Similarly, the terms “without undue delay” and “material changes” in paragraph 95 are vague legal concepts that may lead to different interpretations. In fact, when talking about timing, more harmonisation is needed to guarantee a level playing field for all EU institutions regardless their country of origin."

Q15: Is the template in Annex I appropriate and sufficiently clear?

The excel in the annex has outsourcing categories that are not outsourcing from our point of view: private cloud, hardware, software, legal advice (department), human resources, Payroll accounting, … and lacks other services that can be subject to outsourcing (contact centers, for instance).
Also, as already said, it is paramount that the information to be filled in the register is kept to a minimum in order to avoid that the cost of compliance with these GLs substantially increases.

Q16: Are the findings and conclusions of the impact assessments appropriate and correct; where you would see additional burden, in particular financial costs, please provide a description of the burden and to the extent possible an estimate of the cost to implement the guidelines, differentiating one-off and ongoing costs and the cost drivers (e.g. human resources, IT, administrative costs, etc.)?

Regarding the scope of application in section D, as already stated, we could only agree on the exclusion of credit intermediaries, non-bank creditors and account information services if credit, payment and e-money institutions are also excluded from the obligation to inform of informing of any activity linked to those services
In case institutions under the scope of these GLs are required to comply with these GLs on any activity they perform, these guidelines should also be applicable to credit intermediaries, non-bank creditors and account information services to ensure that any institution providing similar services are subject to the same obligations and, therefore, there is a level playing field for offering those services.
With reference to the cost-benefit analysis in section E, we are not sure that the compliance cost is low, since, depending on the clarifications given by EBA, the compliance burden will be dramatically increased once these GLs enter into force.

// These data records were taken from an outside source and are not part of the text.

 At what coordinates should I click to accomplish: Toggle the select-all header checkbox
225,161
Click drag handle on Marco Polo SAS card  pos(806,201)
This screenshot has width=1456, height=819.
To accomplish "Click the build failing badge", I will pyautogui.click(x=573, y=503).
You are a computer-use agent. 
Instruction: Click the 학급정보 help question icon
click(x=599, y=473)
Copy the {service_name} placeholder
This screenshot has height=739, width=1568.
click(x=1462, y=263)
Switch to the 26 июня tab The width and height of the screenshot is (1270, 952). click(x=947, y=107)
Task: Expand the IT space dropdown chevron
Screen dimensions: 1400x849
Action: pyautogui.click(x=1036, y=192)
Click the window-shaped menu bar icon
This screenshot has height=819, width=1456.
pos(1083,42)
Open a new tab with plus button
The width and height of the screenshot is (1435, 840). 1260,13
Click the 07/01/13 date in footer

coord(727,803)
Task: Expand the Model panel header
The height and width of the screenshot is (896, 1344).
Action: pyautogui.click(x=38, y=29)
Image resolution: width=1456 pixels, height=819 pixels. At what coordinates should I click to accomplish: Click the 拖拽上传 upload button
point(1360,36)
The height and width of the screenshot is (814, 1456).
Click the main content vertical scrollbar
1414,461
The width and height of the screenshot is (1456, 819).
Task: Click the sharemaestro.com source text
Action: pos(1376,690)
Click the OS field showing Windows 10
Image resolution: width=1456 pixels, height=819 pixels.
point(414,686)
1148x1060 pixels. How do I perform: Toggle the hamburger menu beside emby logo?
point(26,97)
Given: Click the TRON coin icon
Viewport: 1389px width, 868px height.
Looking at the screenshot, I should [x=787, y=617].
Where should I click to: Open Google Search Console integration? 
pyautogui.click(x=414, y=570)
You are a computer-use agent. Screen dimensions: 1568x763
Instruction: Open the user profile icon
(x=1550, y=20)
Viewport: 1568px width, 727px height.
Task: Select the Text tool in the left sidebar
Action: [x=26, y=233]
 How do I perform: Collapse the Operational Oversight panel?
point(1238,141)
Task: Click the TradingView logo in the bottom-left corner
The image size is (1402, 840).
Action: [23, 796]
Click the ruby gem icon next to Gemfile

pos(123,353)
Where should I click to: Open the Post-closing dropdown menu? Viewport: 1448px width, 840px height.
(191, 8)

Therefore, we understand that the compliance cost could only be considered low if:

- the scope of the outsourcing definition or at least of what is considered a critical outsourcing is narrow,
- a general third party monitoring obligation is not imposed,
- non-EU parent or subsidiaries are out of the scope of these guidelines,
- a central outsourcing monitoring body is not required,
- a level playing field among all participants in financial markets is guaranteed,
- a softer approach to intra-group outsourcing is taken and
- the documentation to be stored and the information to be filled in the register are kept to a minimum.

On the contrary, the compliance burden for credit, payment and e-money institutions will be dramatically increased and they will be left in a disadvantageous competitive position before other companies offering non-exclusive financial services.